# First impressions Century E-1000



## Tommy (Jan 24, 2001)

I had a short practice this afternoon with the E-1000. Took the TTR along for a comparison and got off 3 casts with each. 

My first impression was "man this is a lot of rod"...lol. At 14'8" without the reducer it is full grown. Didn't seem excessively heavy and seemed well balanced with the reel mounted low. 

Doing the "old flex test" the tip is stiifer and the butt is softer than the new TTR. The rod just feels like a groundcasting machine. 

First two casts were OTG with a 150 gram sinker using the same 6600 I cast in the UK. On the first I was a little tenantive and thus the cast was weak. Here is a clip of the second groundcast. 

http://www.youtube.com/watch?v=-dbZMrH0WG8 

I laid into the cast and hit it hard. There was little wind and typical SE NC humidity but it carried 762 feet which is a bit over 230 meters. My initial impression was right, this is a groundcasting machine. The rod loaded easily and didn't "bite back". Loads of power and the recovery appears to be very quick. 

Next I had a go with a flat arc pendulum. 125 gram sinker and a sweet little reel with an Italian ZETA cage. I only had time for one cast but it felt good. The rod came around nicely and it didn't seem quite as anxious as the TTR is to come over the top. I think the stiff tip/softer butt combination is going to work nicely as a flat arc rod. 

Here is a clip of the Flat Arc. 

http://www.youtube.com/watch?v=gzQLp0DOxMo 

The cast measured 778' which is around 237 meters. I'll take that for a first shot in less than ideal conditions. 

I'm sure there will be more to come. It will be interesting to see how it stacks up against the Zziplex 427 with the new powered up tip in a groundcasting duel. 

 

Tommy


----------



## Kwesi W. (Apr 14, 2006)

VERY NICE! How do you like the new rocket spool?


----------



## Tommy (Jan 24, 2001)

Seems sweet.
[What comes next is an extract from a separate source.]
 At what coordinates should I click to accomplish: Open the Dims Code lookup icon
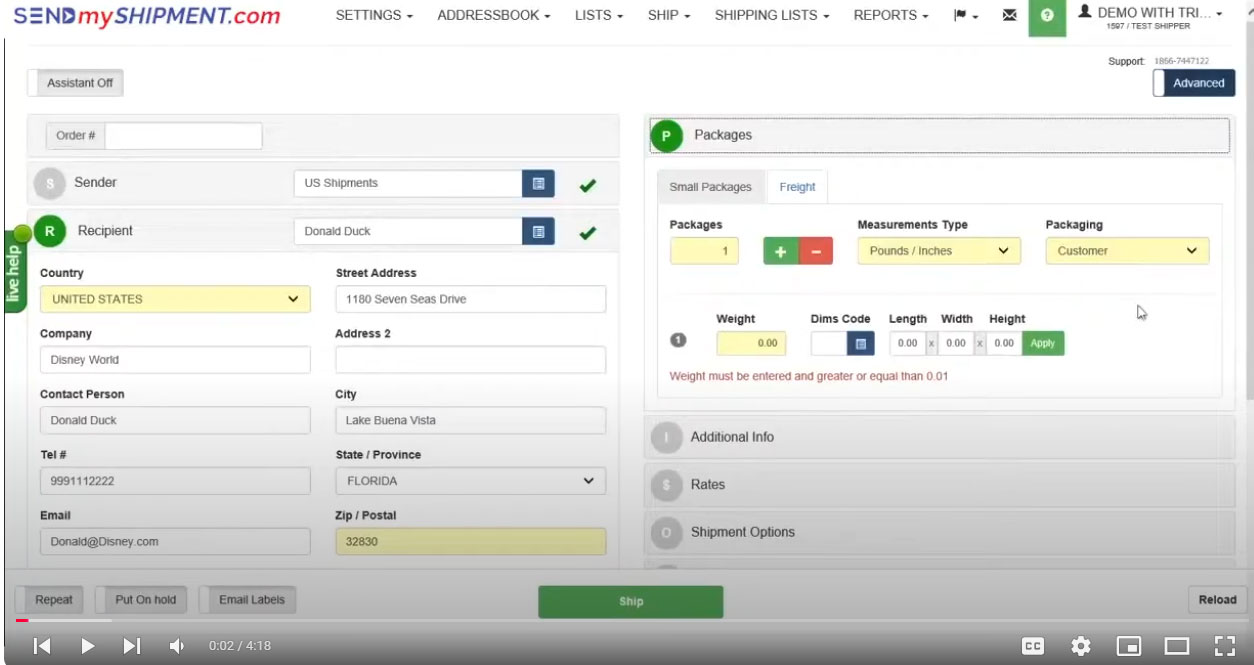(860, 343)
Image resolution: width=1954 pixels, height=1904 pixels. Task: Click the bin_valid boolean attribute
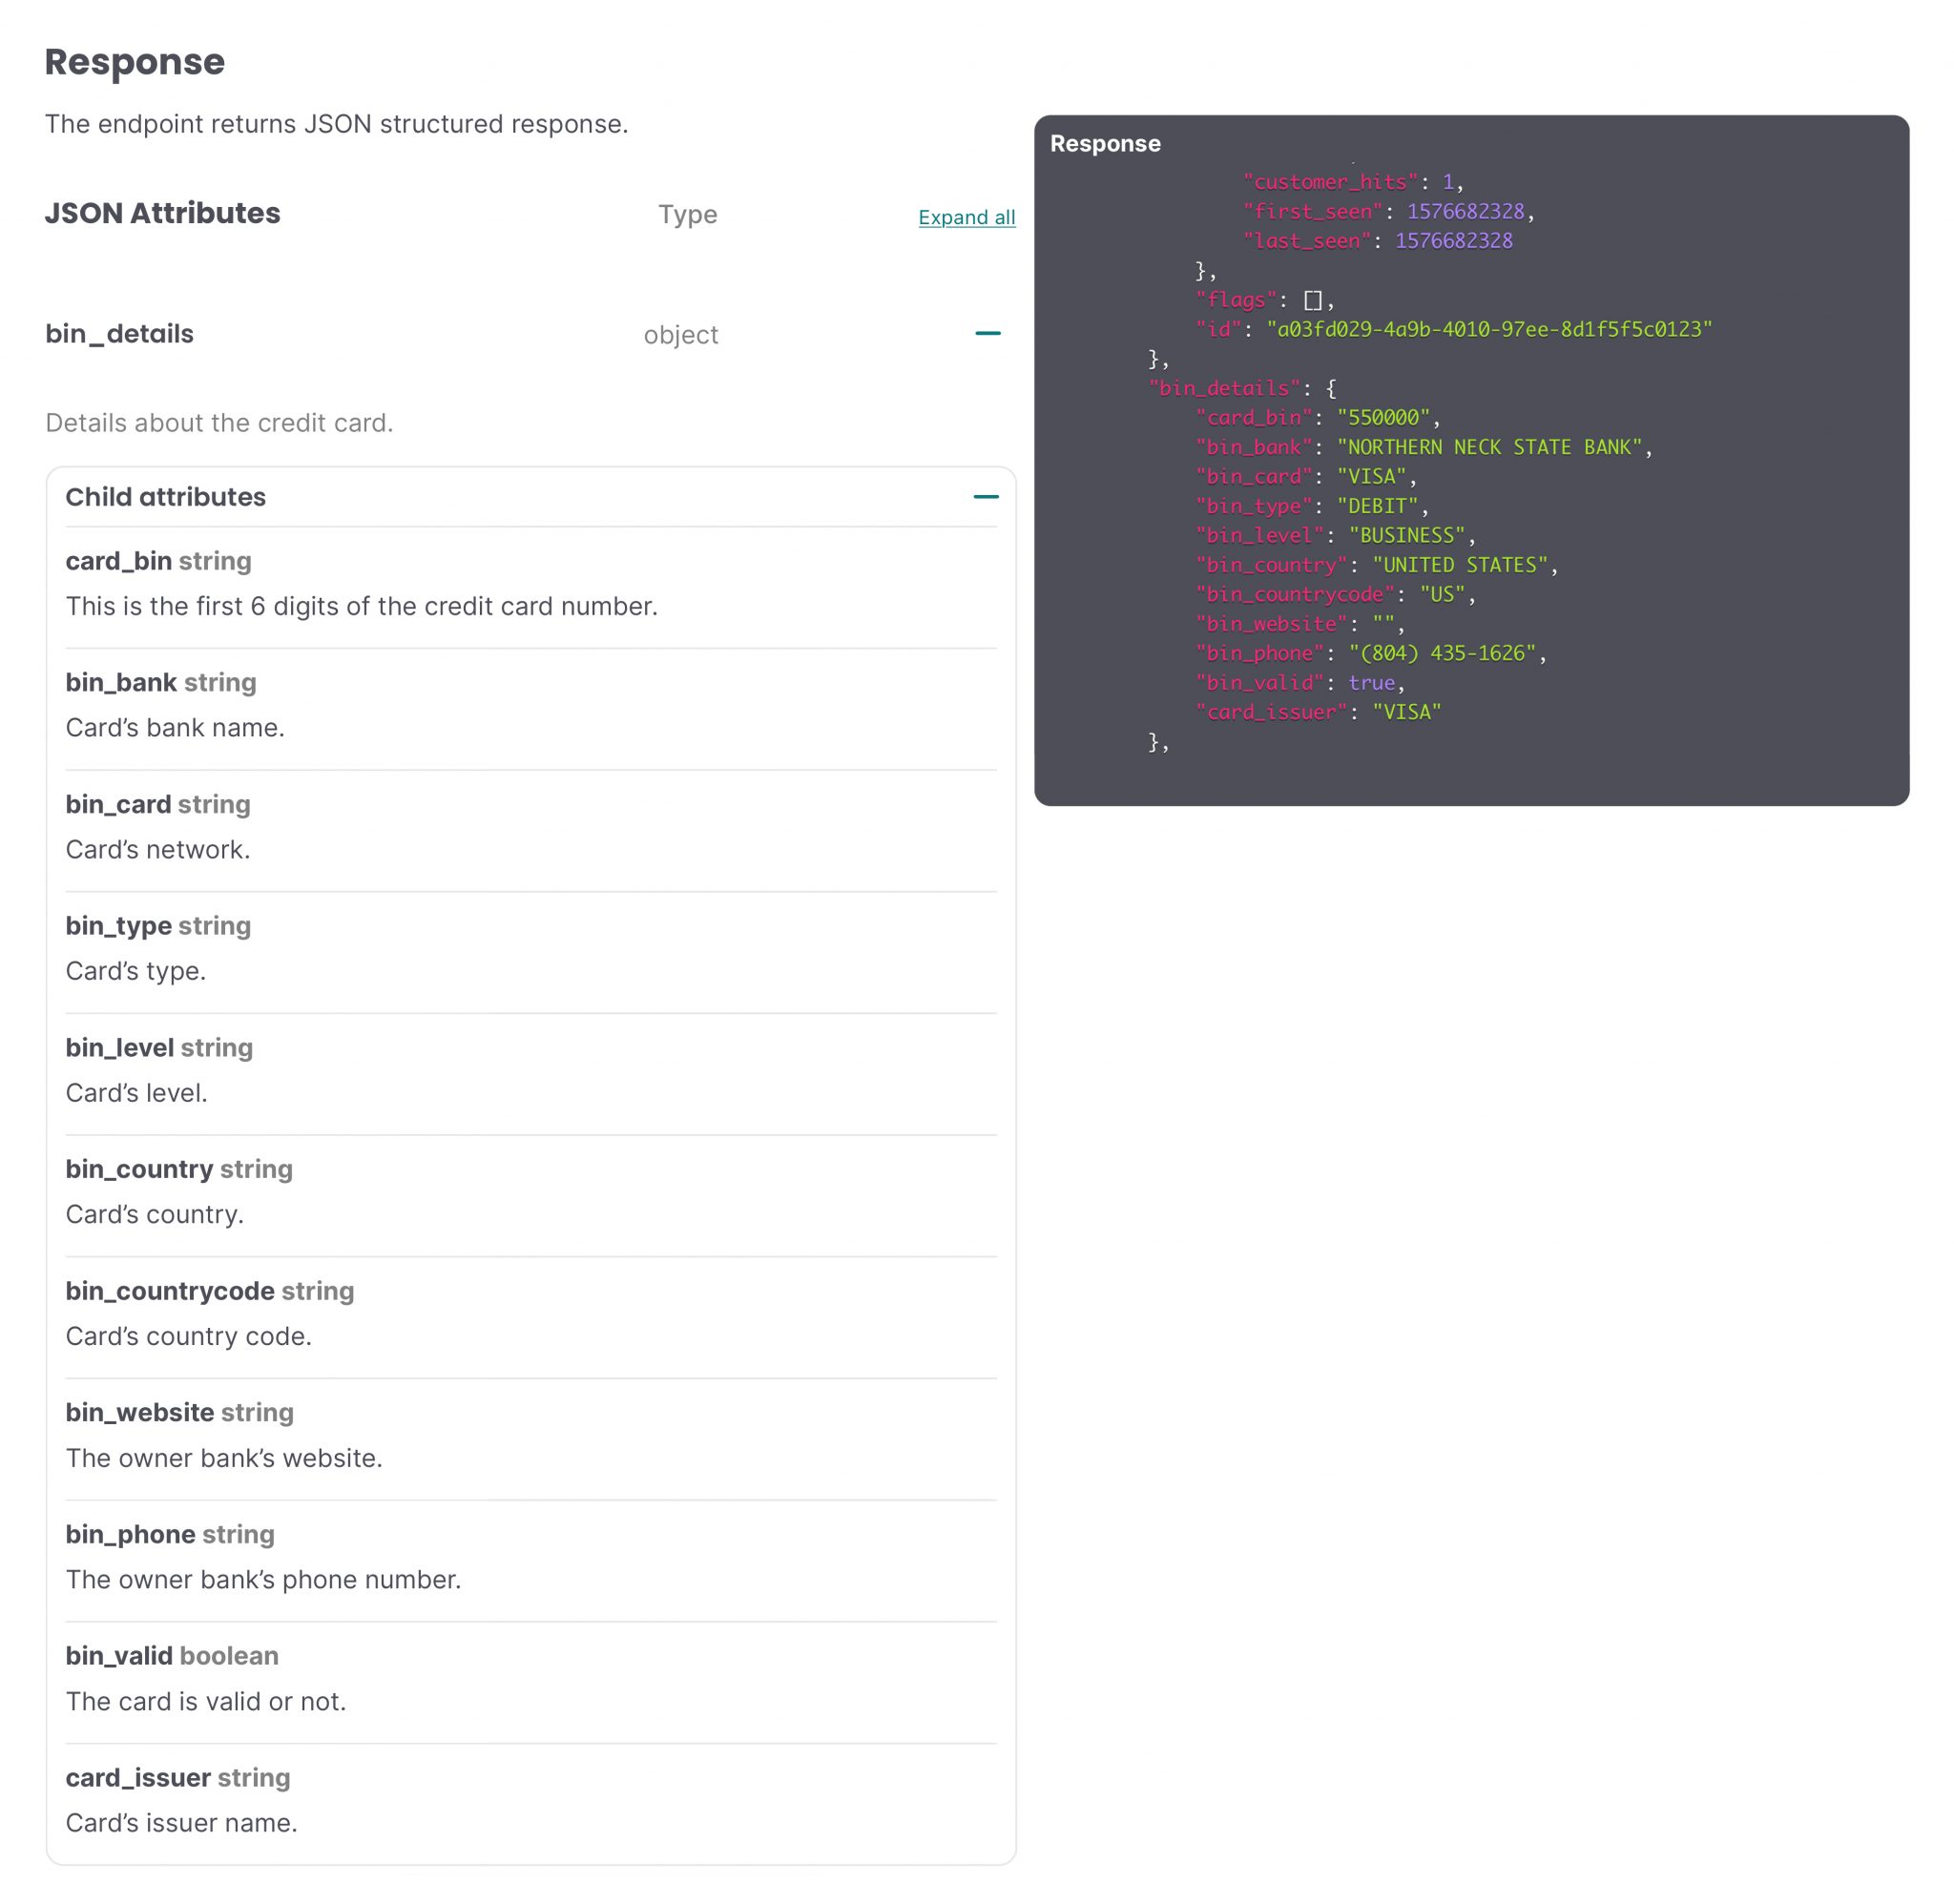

I'll have to play some more to see if it really helps distance.

Tommy


----------



## Hudak (Sep 10, 2007)

I had been looking at those for a while. Didn't know if they would be worth the investment or even if we could use them in SCUSA.

Robert


----------



## Hooked Up (Feb 6, 2009)

been throwing mine for about....6 weeks.....i dont see much differance....then agian ima rookie


----------



## Hooked Up (Feb 6, 2009)

on another note becareful ....2 of the 3 spools they sent me the finish is defective on.......


----------



## sinisterfins (Sep 20, 2007)

thanks for the repport Tommy . Had wondered about that rod .


----------



## Tommy (Jan 24, 2001)

I think the rod is going to be a winner. The TTR has proven itself on the highest level, the E1000 is different but may actually prove better for some styles. 

I like the way it loads, we'll see what it is capable in the weeks to come.

Tommy


----------